# First Package Received and Hived! (Long, as usual. )



## HappyBeeing (Apr 6, 2013)

:applause: CONGRATS!!! :thumbsup:
The fun and wonder has just begun! The last three weeks have been a constant row of good days for me;I've been so interested in everything my bees do.Also I just like to visit them and listen and watch. So many firsts. First jar of syrup gone,first day they found my fruit trees,first comb built,first full pollen sacks coming in,first head-butt,first view of laying pattern and larvae. Sigh. It's just great. I know you'll be lovin it too!
Congrats again and ENJOY!!! HB


----------



## Tango Yankee (Mar 15, 2013)

Thanks, HB!

I went out about an hour after the hiving and stood nearby, watching and listening. My wife went out later and did the same, commenting on how it's almost mesmerizing to watch.

I went out later to say goodnight to the bees and found that most were in the hive. I took a look in through the observation window and saw that they were nicely clustered around the brood comb we’d hung from a bar. They seem to be content in their new home!

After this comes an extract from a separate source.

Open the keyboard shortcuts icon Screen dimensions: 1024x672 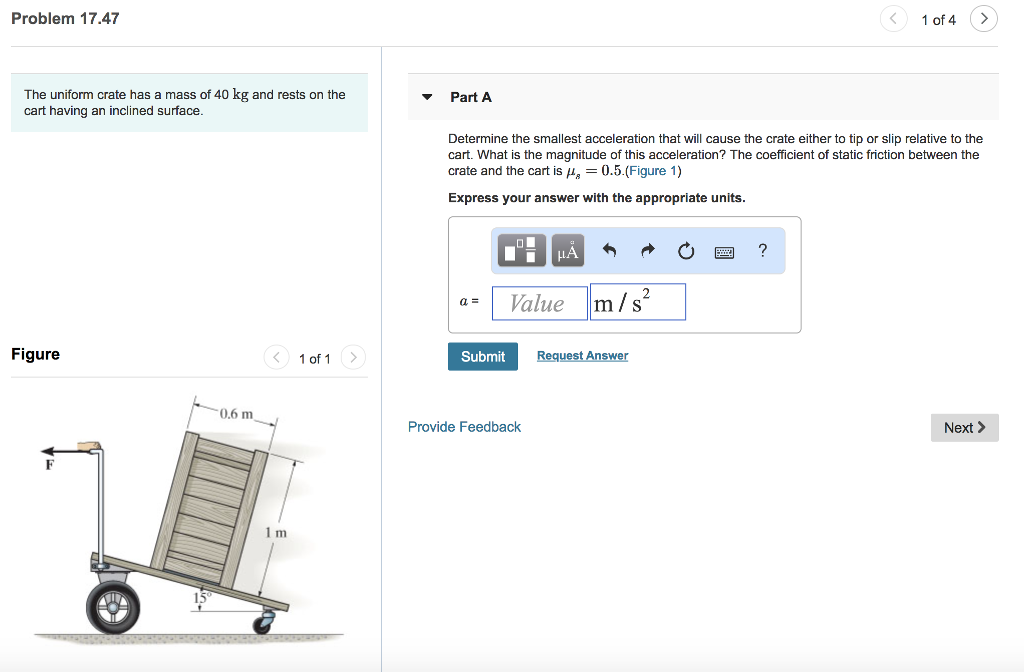pos(725,250)
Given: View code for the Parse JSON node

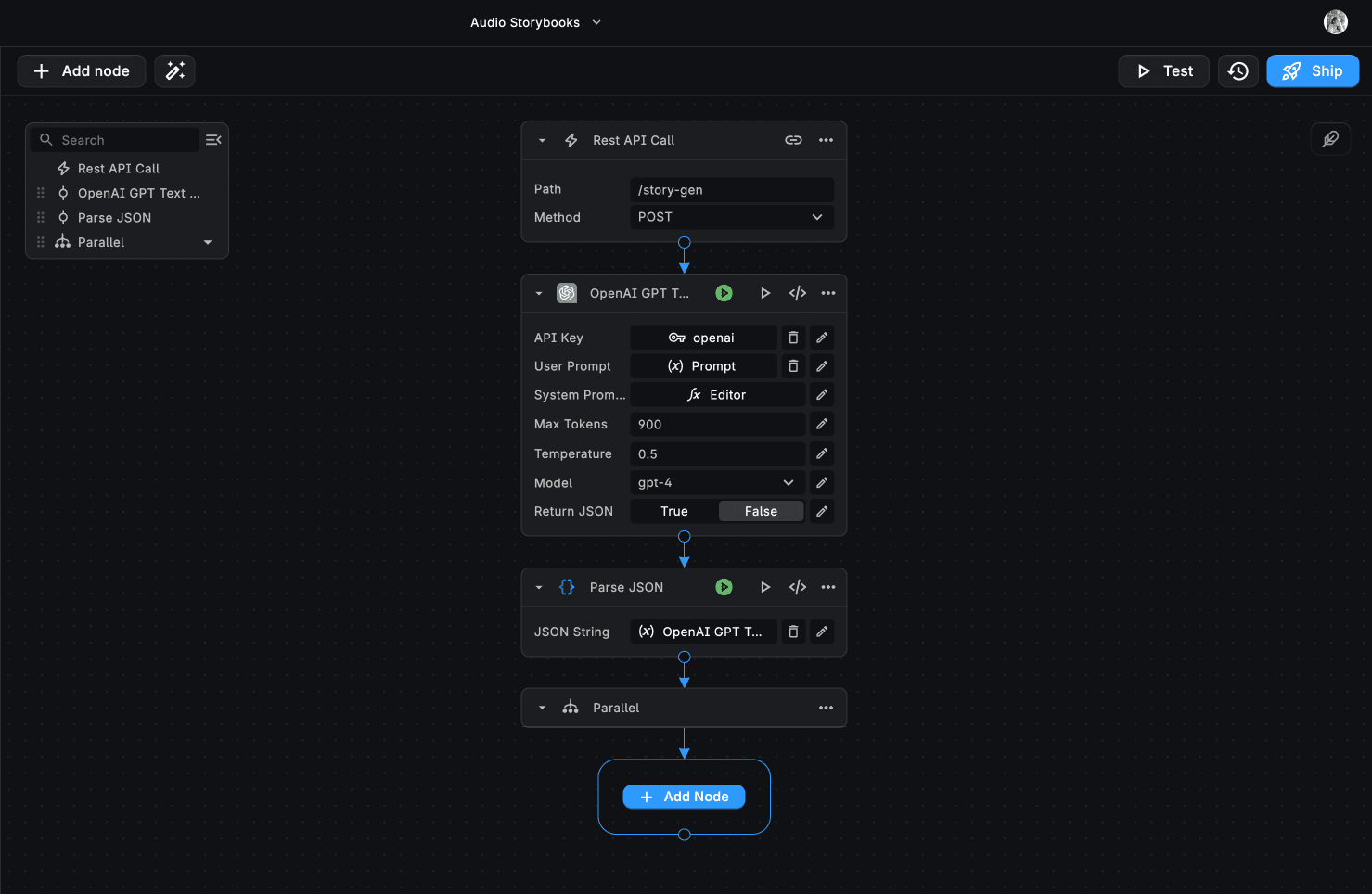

When I went out and stood there the first time after the hiving I had a funny feeling inside--something telling me that our lives had just taken a turn on the road of life, and I'm looking forward to seeing where the bees take us.

Cheers,
Tom

P.S. Thought I'd add some photos:


----------



## Harley Craig (Sep 18, 2012)

Mine wanted nothing to do with the bar of comb I robbed out of another hive they went straight to the follower board and started building comb right above the jar I didn't want to but I had to open it after 2 days to move the jar behind the board before they locked it in


----------



## Colleen O. (Jun 5, 2012)

Congratulations! I'm curious as to why you chose to get a northern package and a southern package instead of two northern. I lost both hives this past winter and had to restart this spring with a package out of Louisiana but am hoping it is the last package I have to buy. I hope to either build them up enough to split them for my second hive or lure a swarm into one of my traps. I had some issues with pests (small hive beetles and wax worms) that came with purchased bees so I am a bit leery of bringing new ones in.


----------



## Tango Yankee (Mar 15, 2013)

Hi, Colleen,

Good question! It's because we ordered the first (southern) package when we were first starting our learning curve. We first started looking into becoming beekeepers in January. We found a beekeeping class listed by a regional beekeepers association and signed up for it. The cost included the first year of dues for the association, so we went to our first meeting on Valentine's Day. There we learned that one of the members sold packages. We went ahead and ordered one from him. My wife wanted to try to catch a swarm for the second hive.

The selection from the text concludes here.